The heavy fall of the EDF share again raises the question of its place on the stock market

Industrial accident or failing governance? The decision of the State, which is also an 84% shareholder in the energy company, to cut EDF’s profits by 8 billion euros in 2022 to preserve the purchasing power of the French (by limiting increases of tariffs), made the title plunge by more than 22% at the start of the session on Friday.

The decline gradually narrowed during the day, closing at –14,59%. However, the shock remains severe: no less than three billion euros of capitalization evaporated in a few hours… and credibility vis-à-vis the markets (once again) seriously tarnished.

The prospect of a capital increase, launched by the broker JP Morgan Cazenove in a note, did not help to reassure either. The Minister for Ecological Transition, Barbara Pompili, has indeed indicated that the State would be “alongside” EDF to help it get through this bad patch.

On the other hand, the shock was less violent on EDF’s bond debt: senior debt deteriorated by 7 to 10 basis points (40 basis points in the morning) but the impact was more limited on debt hybrid, around 2 basis points.

This stall on the stock market raises many questions. First of all, it sheds light on the ambiguous role of the State-shareholder whose political decision undermines a listed company. Especially since the group must manage the umpteenth additional cost of the Flamanville EPR plant. These contradictions of the State-shareholder are not new and weigh like a lead weight on the valuation of the group. Since its IPO in 2005, market capitalization has fallen by almost 70%, from 100 billion euros to 28.5 billion today.

A nuclear rent in question

With such a low free float (15%) and its sensitivity to government decisions, the question naturally arises of the relevance of its stock market listing. Admittedly, the stock is not lacking in appeal, with a yield of around 6%, which can make it a fund value in the portfolio.

EDF is also a major player in Europe. But its nuclear fleet is both an asset (long cheap energy) and a weakness, due to the huge mortgage on the cost of dismantling power plants and burying waste. This is also what explained its historic discount compared to its main European competitors, particularly the Germans.

Added to this is an ever-increasing cost price of energy produced by nuclear power due to new security requirements imposed by the State, but also by insurers, investors and financial rating agencies. The recent classification of nuclear power by Brussels in a specific category of green energy was a real breath of fresh air for the group, which will thus be able to continue to raise debt at market conditions.

Underground dismantling project

It was to solve this impossible equation that the Hercule project to dismantle EDF in two or three parts was envisaged. This reorganization envisaged a partial or total separation of regulated and non-regulated nuclear activities and the creation of a “Green” EDF, bringing together renewable energies and distribution and services and, finally, a “Blue” EDF. This would concentrate French nuclear assets and thermal and hydrothermal power stations.

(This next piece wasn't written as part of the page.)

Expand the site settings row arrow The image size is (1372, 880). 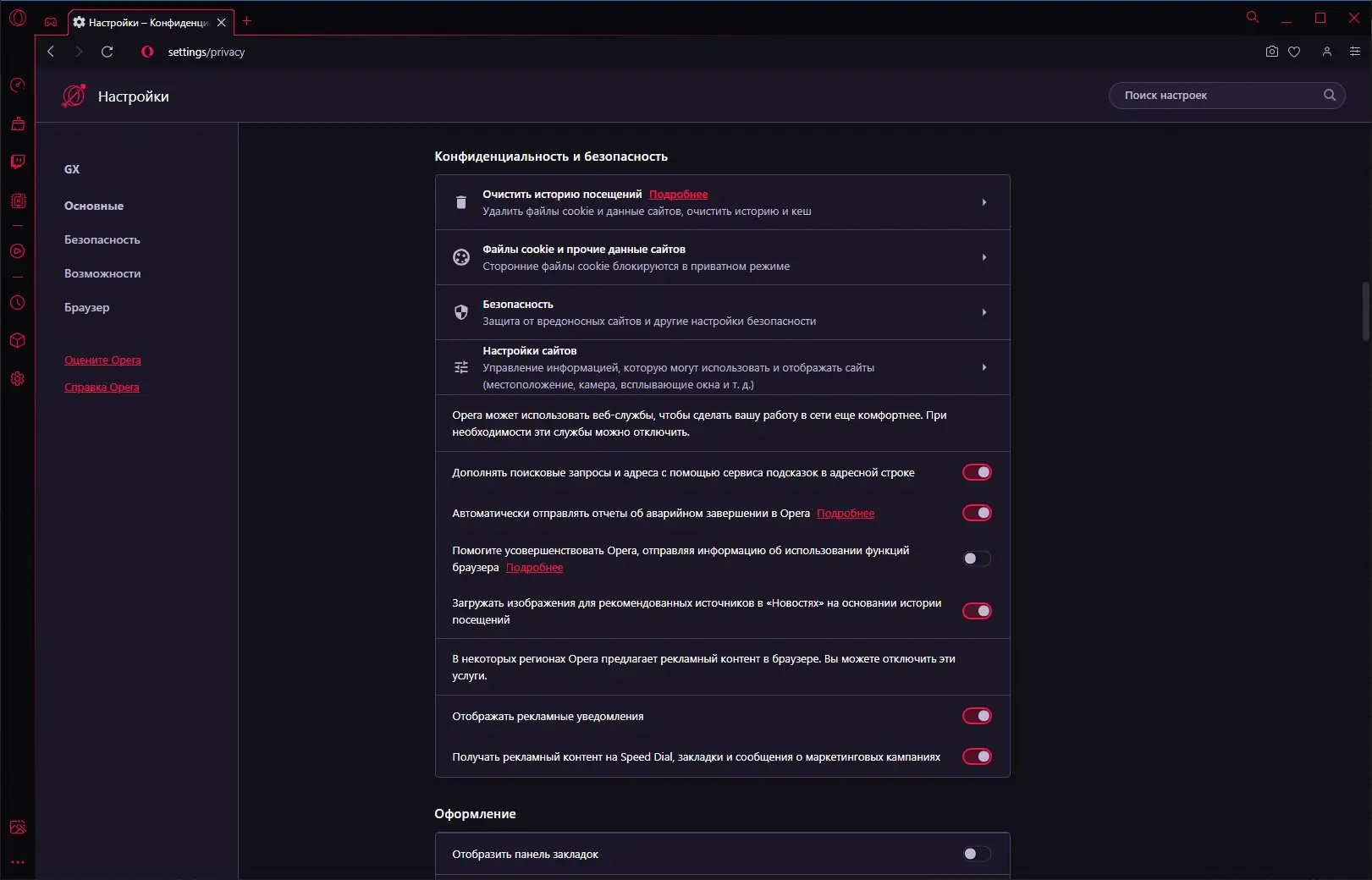coord(984,367)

A process that could have resulted in a single rating of the “green” EDF part.

The file was however officially closed given the complexity of the project (in particular the sharing of the debt) and the opposition of the unions. However, the division of the major energy groups has become the rule in Europe, under friendly pressure from Brussels but also from the markets. The German groups E.ON and RWE thus long ago split their production activities from those of renewable energies and distribution.

Friday’s stock market episode could thus put the project back in the saddle… after the presidential elections.